RefineBench: Evaluating Refinement Capability in Language Models
Abstract
We revisit the question of whether or not language models (LMs) can refine their responses. Extending beyond prior works, we explore both (1) guided refinement, where users explicitly provide natural language feedback about unsatisfactory response elements, and (2) self-refinement, where LMs improve responses without specific guidance. We test this with RefineBench, our new benchmark containing 1002 challenging problems across 11 domains that uses a controlled checklist-based evaluation framework. Each checklist item serves as an evaluation criterion for accurate response assessment and for testing whether LMs can integrate targeted feedback on specific failure points.
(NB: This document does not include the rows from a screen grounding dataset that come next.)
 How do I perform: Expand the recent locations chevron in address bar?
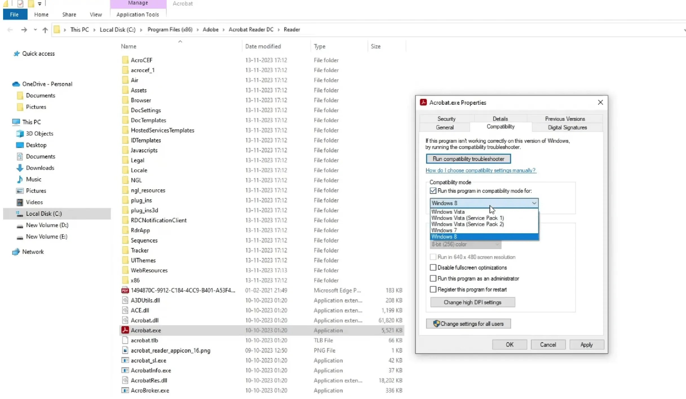[x=35, y=30]
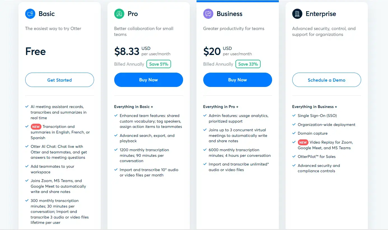Click the Basic plan chat bubble icon
388x230 pixels.
tap(30, 13)
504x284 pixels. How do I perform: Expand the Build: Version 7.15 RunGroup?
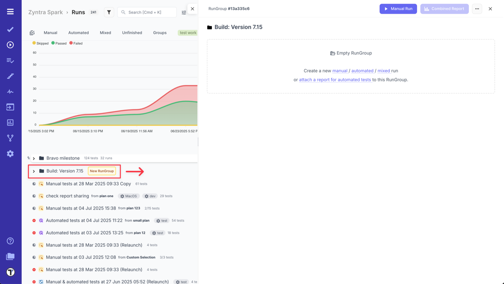(34, 171)
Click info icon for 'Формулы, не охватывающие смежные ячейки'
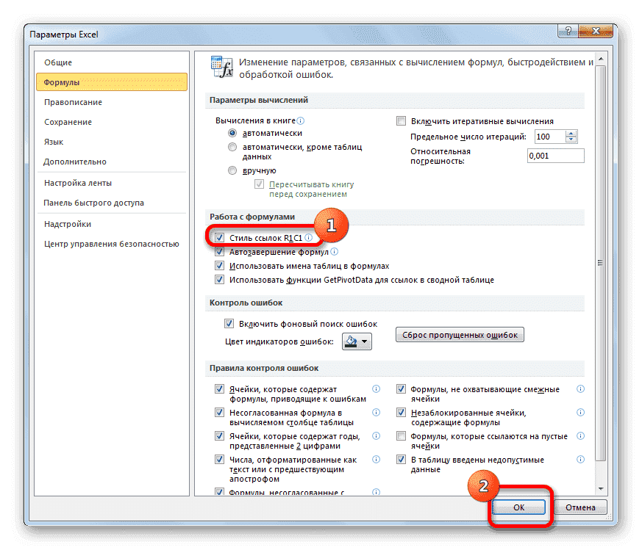 point(581,389)
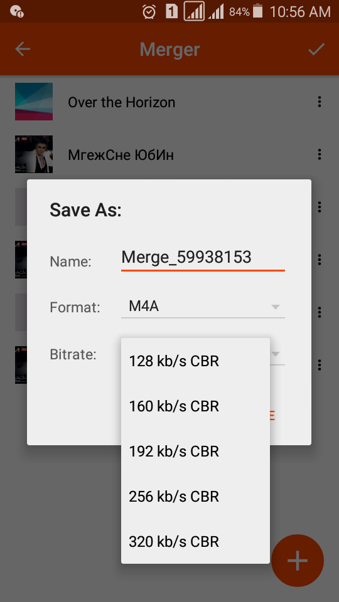The width and height of the screenshot is (339, 602).
Task: Tap the back arrow in Merger header
Action: click(x=23, y=49)

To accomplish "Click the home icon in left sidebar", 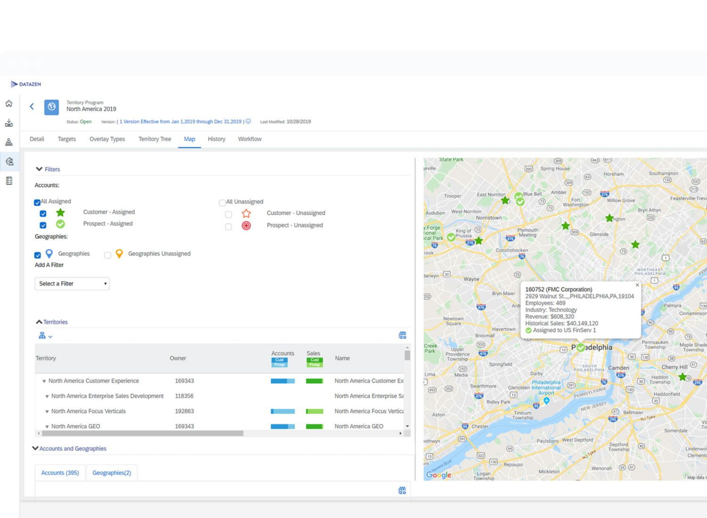I will [9, 104].
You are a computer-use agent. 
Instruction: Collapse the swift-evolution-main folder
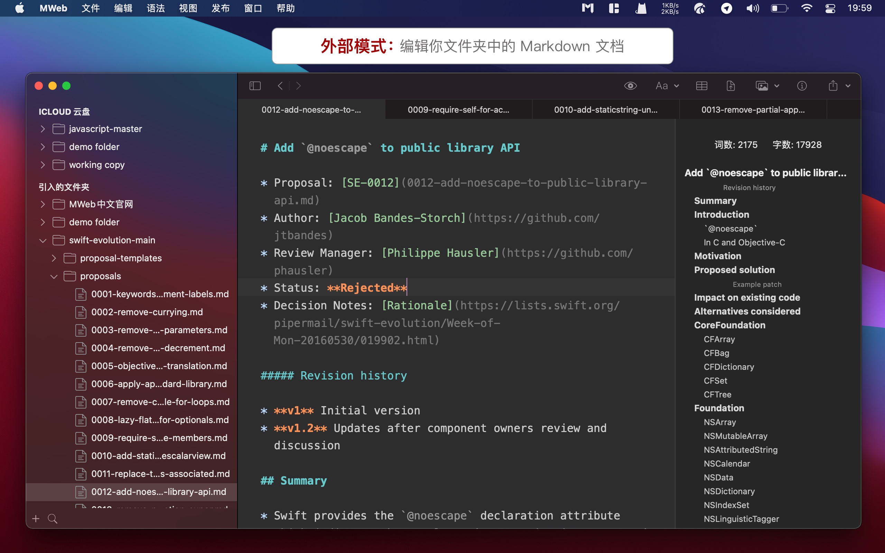(43, 240)
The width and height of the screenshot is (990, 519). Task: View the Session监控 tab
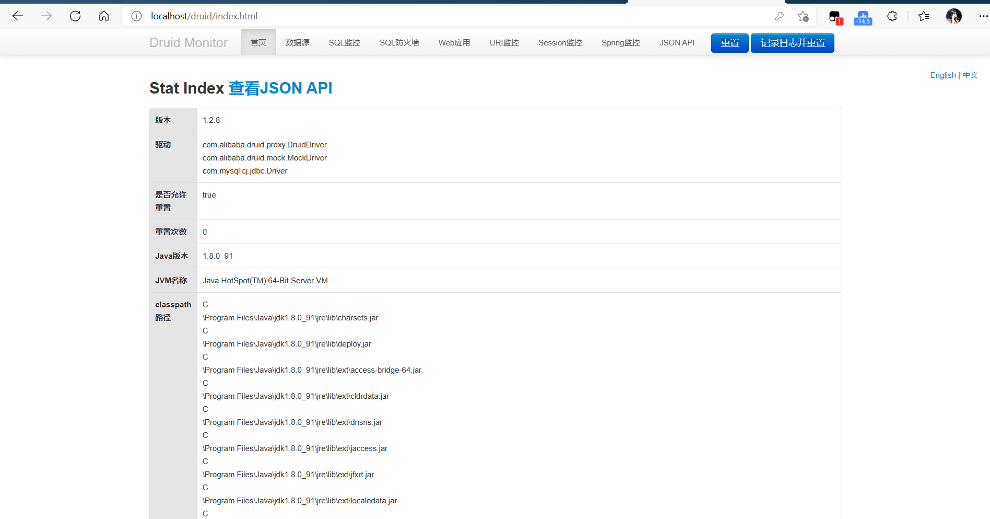pyautogui.click(x=560, y=42)
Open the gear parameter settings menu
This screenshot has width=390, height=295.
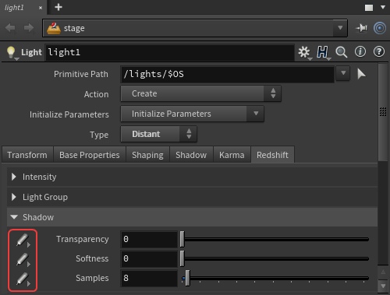[304, 52]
Our experimental results show that even frontier LMs such as GPT-4.1 and DeepSeek-R1 achieve scores of only 17.23 and 7.94 points, respectively. More crucially, we find that in self-refinement settings, performance consistently degrades with each successive turn over five iterations. In contrast, guided refinement demonstrates more success: proprietary LMs and open-weight LMs larger than 70B can effectively incorporate natural language feedback about incorrect parts, refining their responses to near-perfect within five turns. However, open-weight LMs smaller than 70B show a persistent inability to incorporate feedback, even when explicitly told which parts are incorrect.